Non-Uniform Memory Access (NUMA) is a computer memory design used in multiprocessing, where the memory access time depends on the memory location relative to the processor. Under NUMA, a processor can take advantage of NUMA by preferring to access its own local memory (which is faster), rather than accessing non-local memory (meaning that it will prefer not to access the local memory of another processor or memory shared between processors).

MOT memory access has been designed with NUMA awareness. This means that MOT is aware that memory is not uniform and achieves best performance by accessing the quickest and most local memory.

The benefits of NUMA are limited to certain types of workloads, particularly on servers where the data is often strongly associated with certain tasks or users.

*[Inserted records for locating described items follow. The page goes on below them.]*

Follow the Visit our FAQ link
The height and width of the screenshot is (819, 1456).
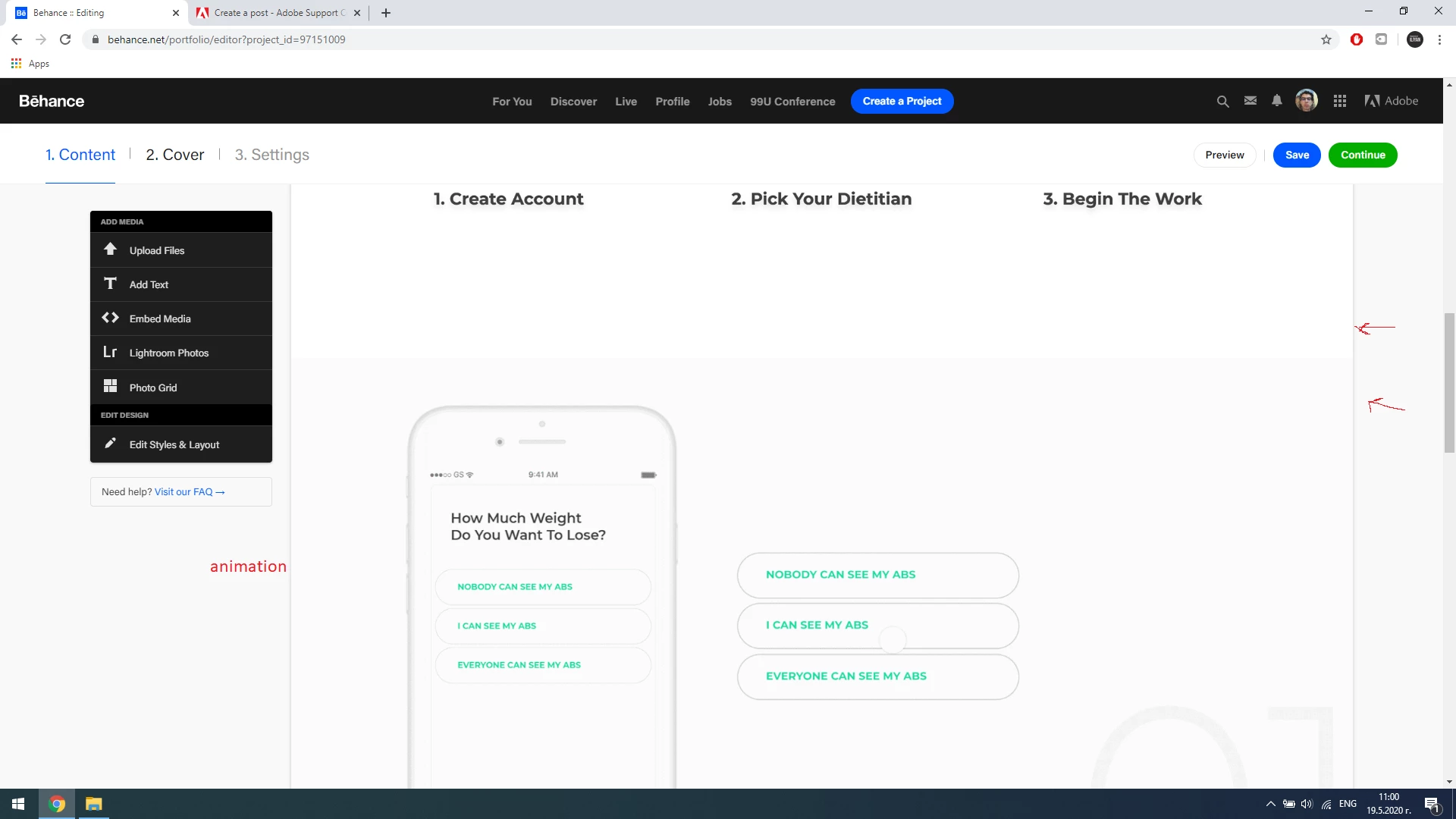click(x=189, y=492)
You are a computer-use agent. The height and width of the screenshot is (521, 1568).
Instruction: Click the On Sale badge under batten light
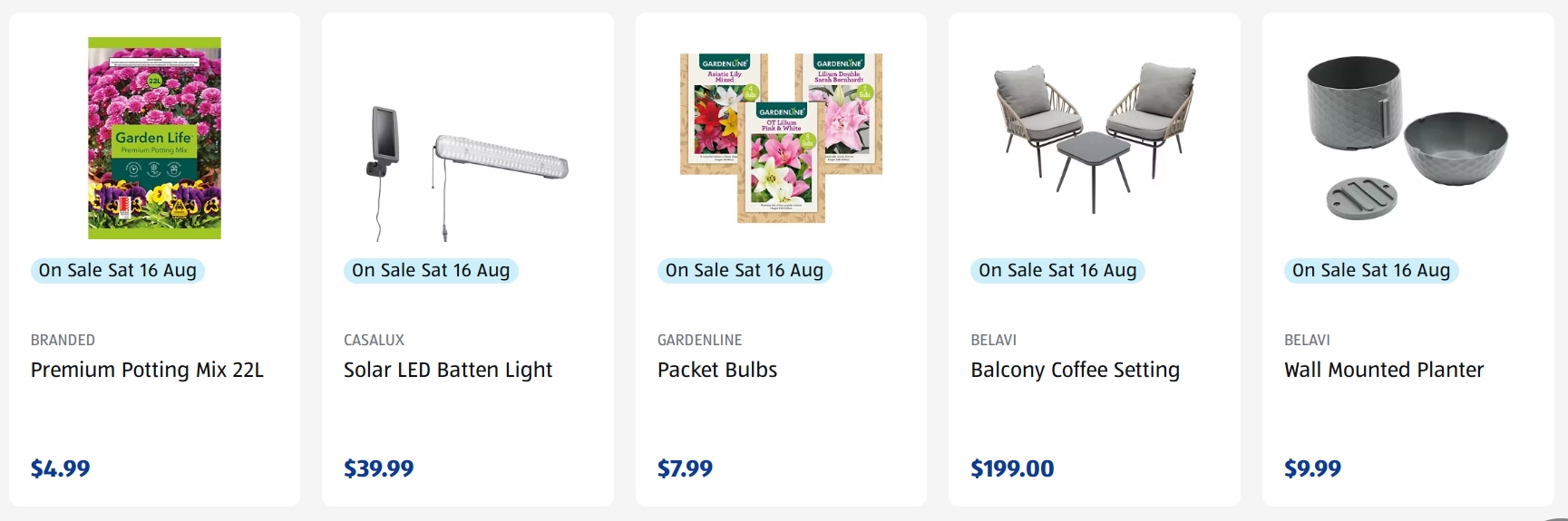tap(431, 270)
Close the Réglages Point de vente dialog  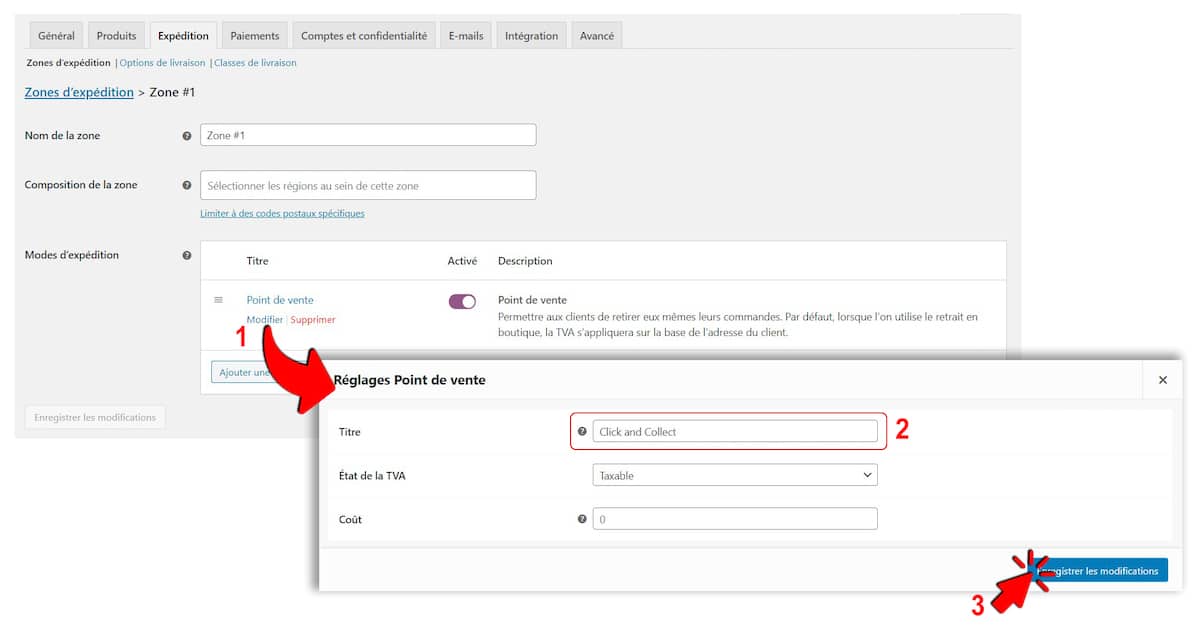pyautogui.click(x=1162, y=380)
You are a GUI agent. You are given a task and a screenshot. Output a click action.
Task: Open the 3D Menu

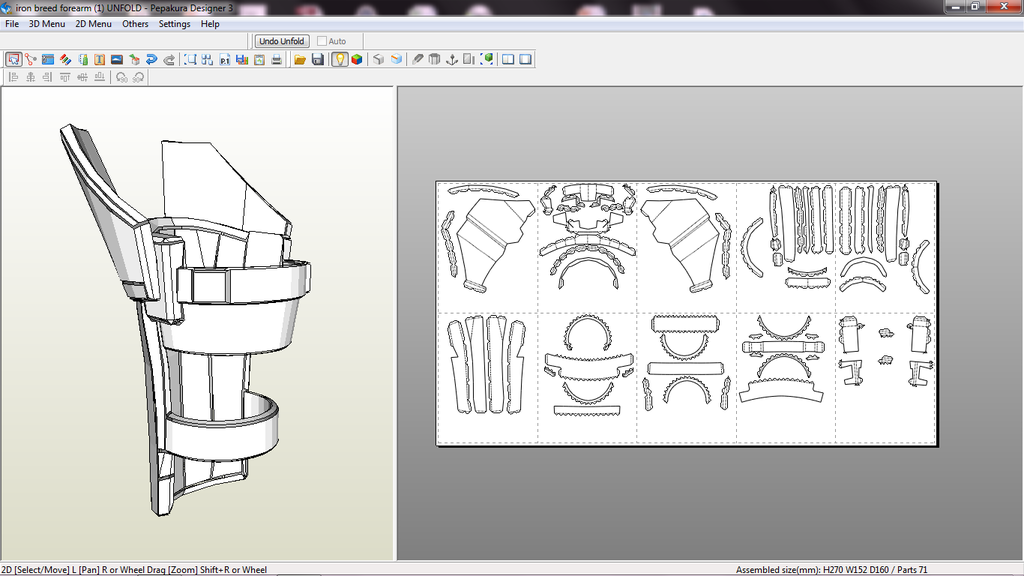(46, 24)
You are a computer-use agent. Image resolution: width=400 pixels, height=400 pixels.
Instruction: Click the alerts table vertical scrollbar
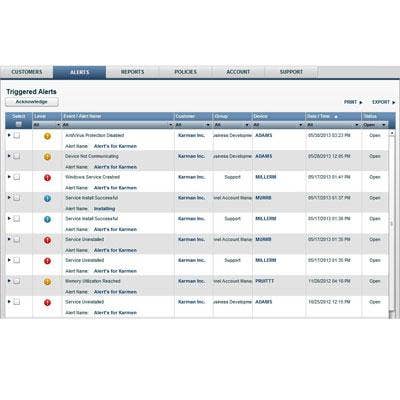click(392, 223)
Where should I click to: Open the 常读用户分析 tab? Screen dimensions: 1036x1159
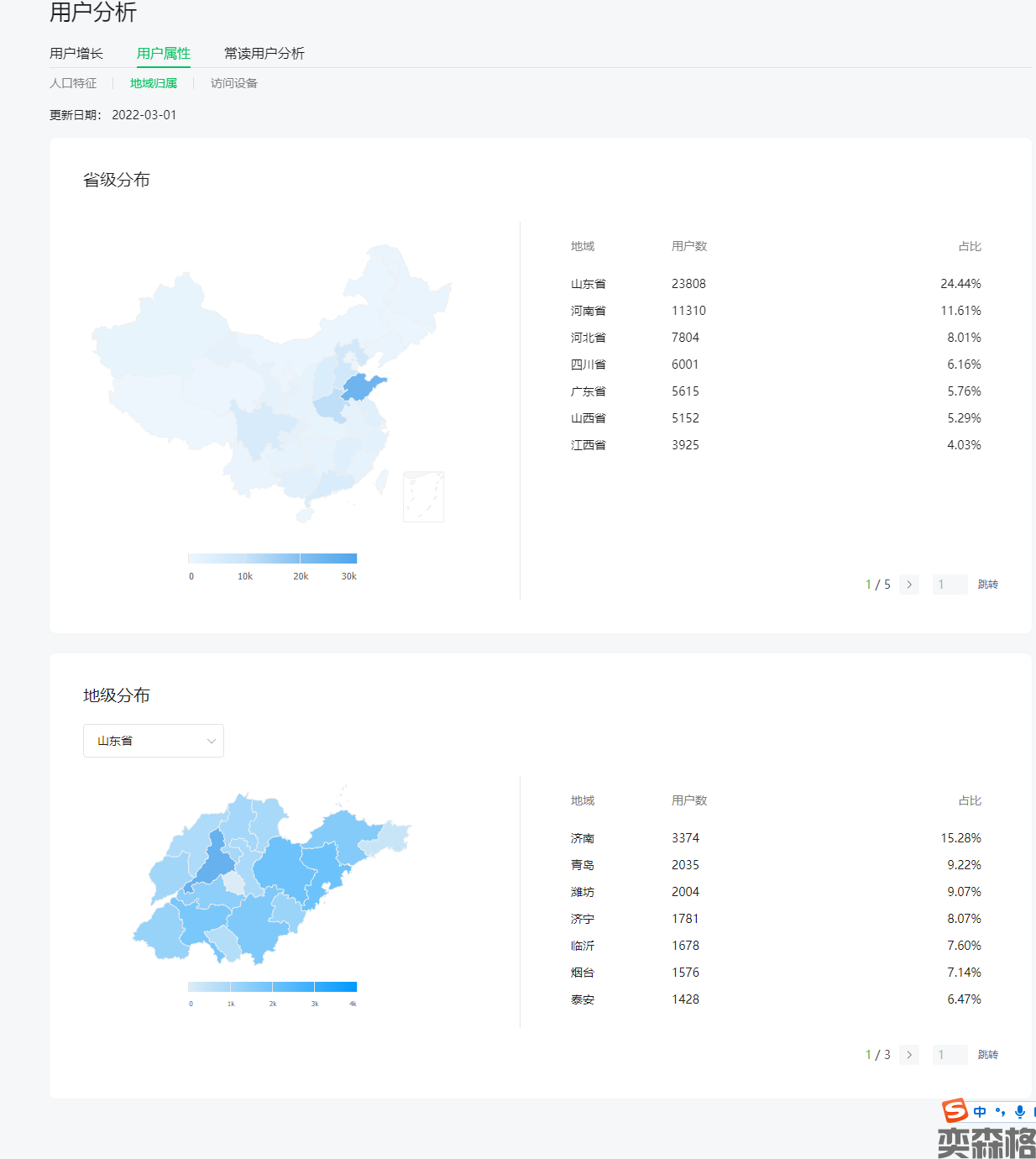(264, 54)
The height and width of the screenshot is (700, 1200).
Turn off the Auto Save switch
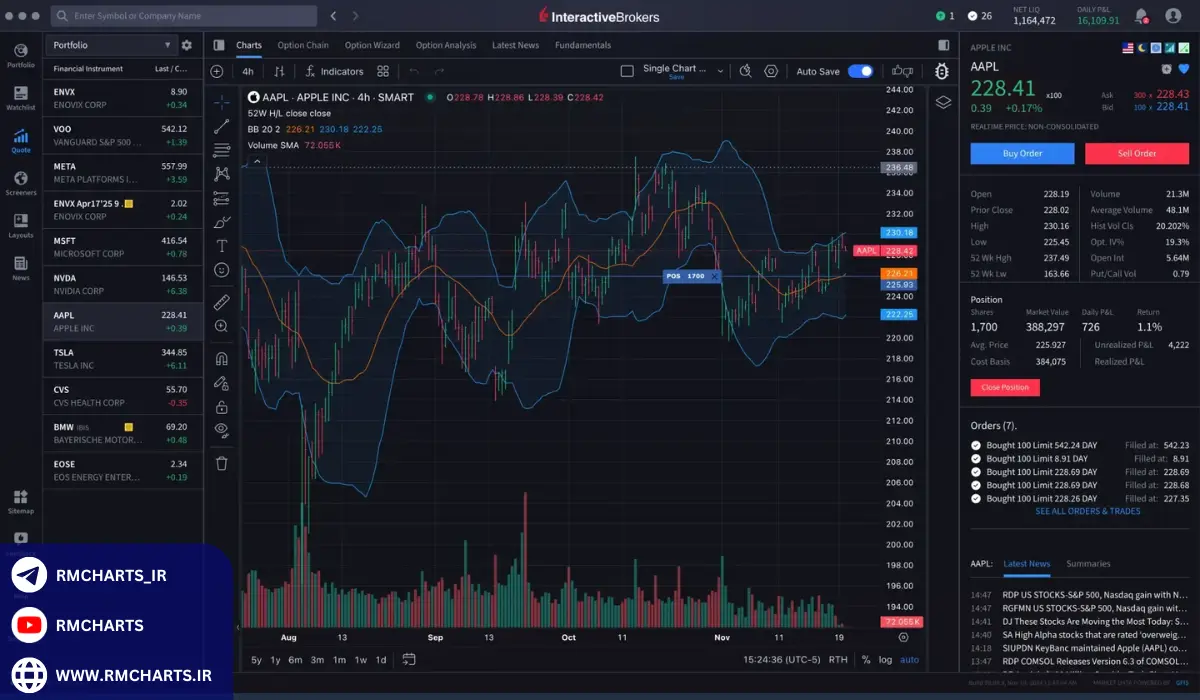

In-memory database systems running on NUMA platforms face several issues, such as the increased latency and the decreased bandwidth when accessing remote main memory. To cope with these NUMA-related issues, NUMA awareness must be considered as a major design principle for the fundamental architecture of a database system.

To facilitate quick operation and make efficient use of NUMA nodes, MOT allocates a designated memory pool for rows per table and for nodes per index. Each memory pool is composed from 2 MB chunks. A designated API allocates these chunks from a local NUMA node, from pages coming from all nodes or in a round-robin fashion, where each chunk is allocated on the next node. By default, pools of shared data are allocated in a round robin fashion in order to balance access, while not splitting rows between different NUMA nodes. However, thread private memory is allocated from a local node. It must also be verified that a thread always operates in the same NUMA node.

Summary

MOT has a smart memory control module that has preallocated memory pools intended for various types of memory objects. This smart memory control improves performance, reduces locks and ensures stability. The allocation of the memory objects of a transaction is always NUMA-local, ensuring optimal performance for CPU memory access and resulting in low latency and reduced contention. Deallocated objects go back to the memory pool. Minimized use of OS malloc functions during transactions circumvents unnecessary locks.